Some are working via cut-outs, bringing thousands of contacts to the party, cutting across agency and national lines to get to the chase. The DVD knew they had some serious opposition.
Since the Bad Guys, aka the DVD, play for keeps and neither Gordon or I know all the players involved (due to the use of sub-teams, compartmentalisation and cut-outs) I feel duty bound to pass on a warning which crossed my desk this morning. We nearly lost some people last week.
It’s a bio agent, quite a clever one, with three active factors, working on the immune system, an area the DVD’s Medical Section have been working on for decades.
Symptoms reported include high temperature, severe pain on urinating and explosive diarrhoea every thirty minutes or so, followed by cardiac arrest after 72-96 hours.
I am not a doctor, but I am told there is an effective counter to it, a combination therapy including Sulfamethoxazole, recommended does 160mg twice daily.

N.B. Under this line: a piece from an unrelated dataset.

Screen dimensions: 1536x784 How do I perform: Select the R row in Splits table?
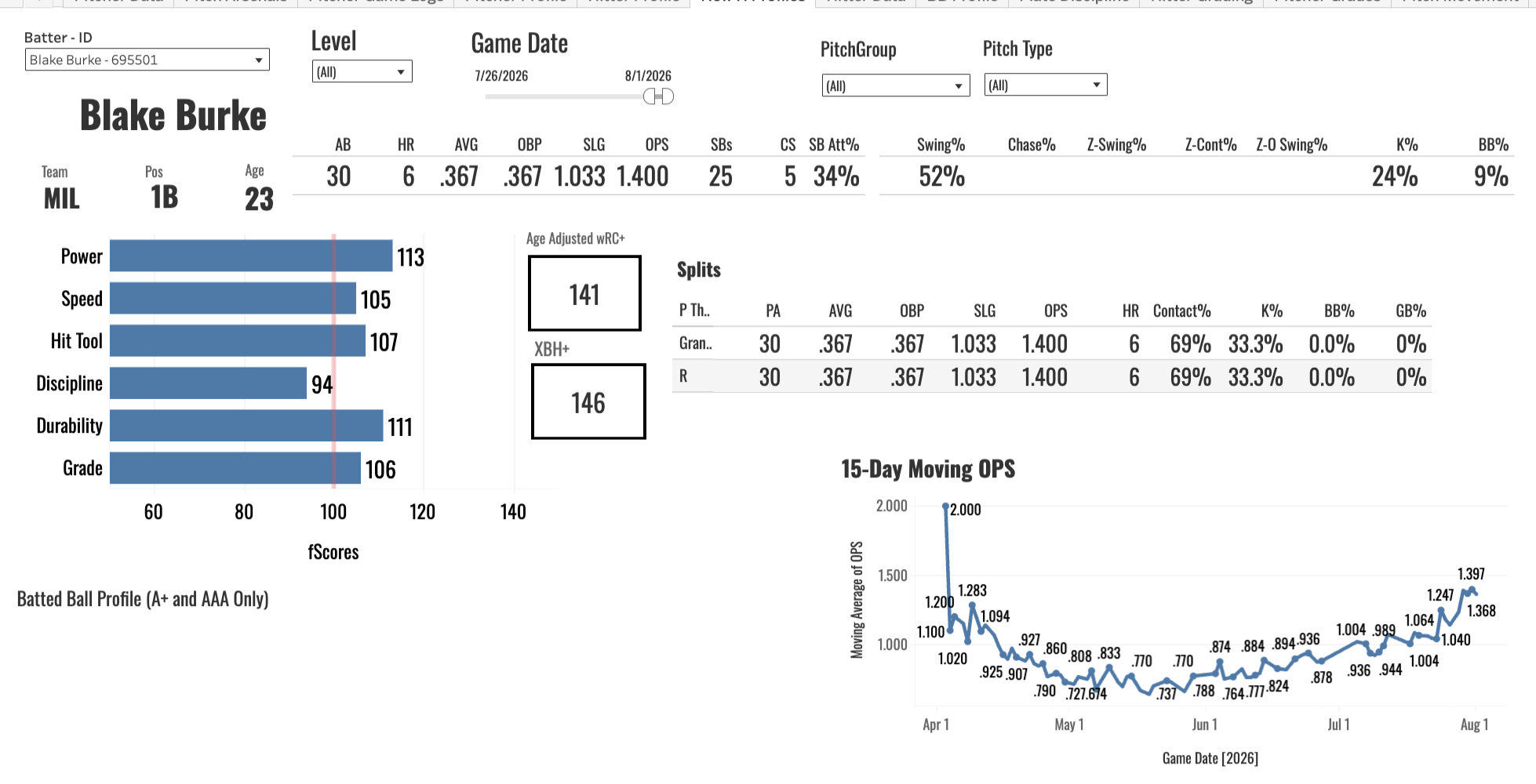pyautogui.click(x=1052, y=377)
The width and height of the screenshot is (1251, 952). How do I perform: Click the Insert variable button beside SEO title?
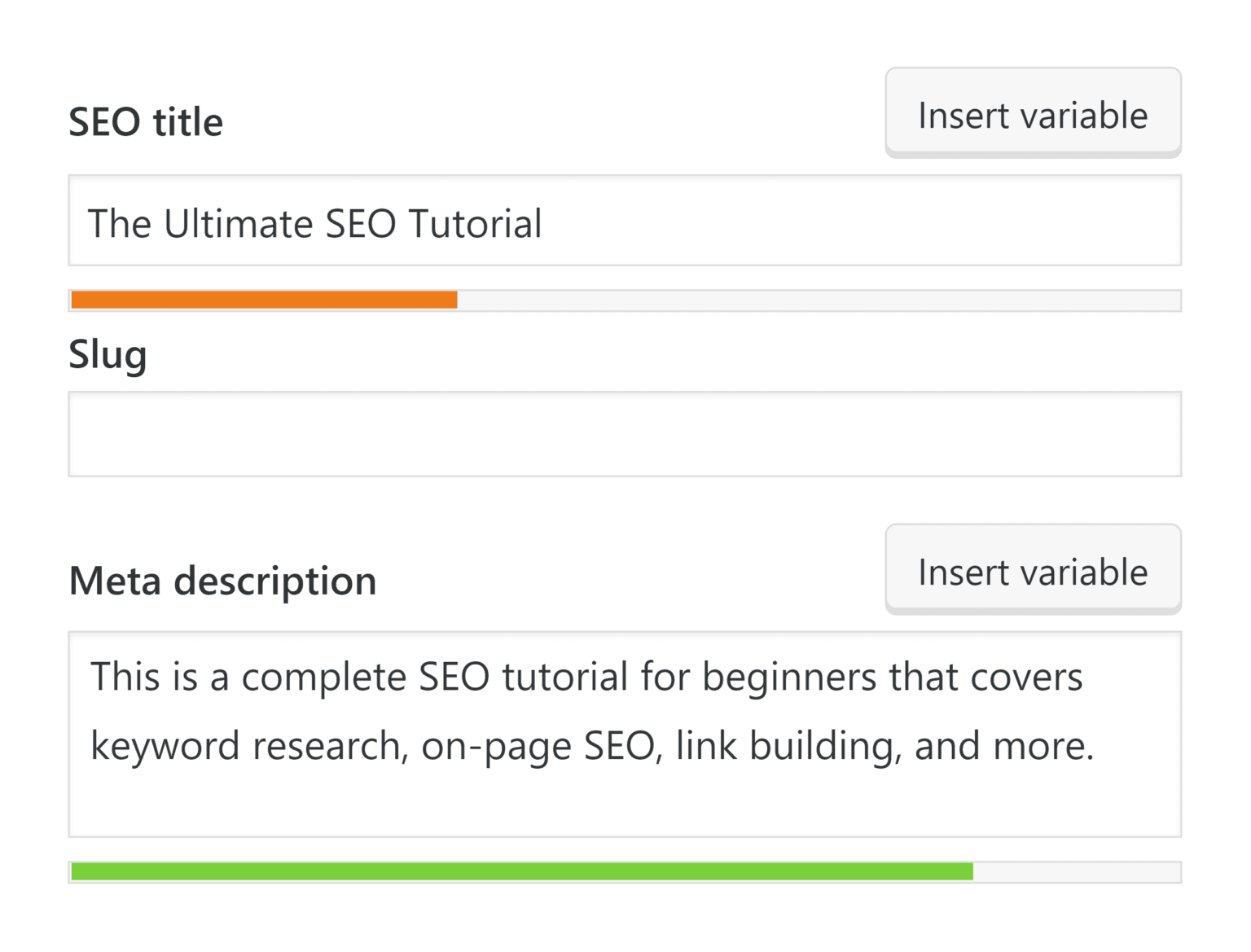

Getting whacked by the DVD goes with the territory but this one doesn’t sound like a nice way to go. Give me a nice, clean firing squad any day. No diarrhoea, unless you’re French.
The good news is that it seems to require injection, ie you need to get the agent into the bloodstream. I tend to try and dodge people chasing me waving hypodermics anyway, especially if they’re wearing a spiked helmet or a monocle, but I shall probably run a bit faster this week.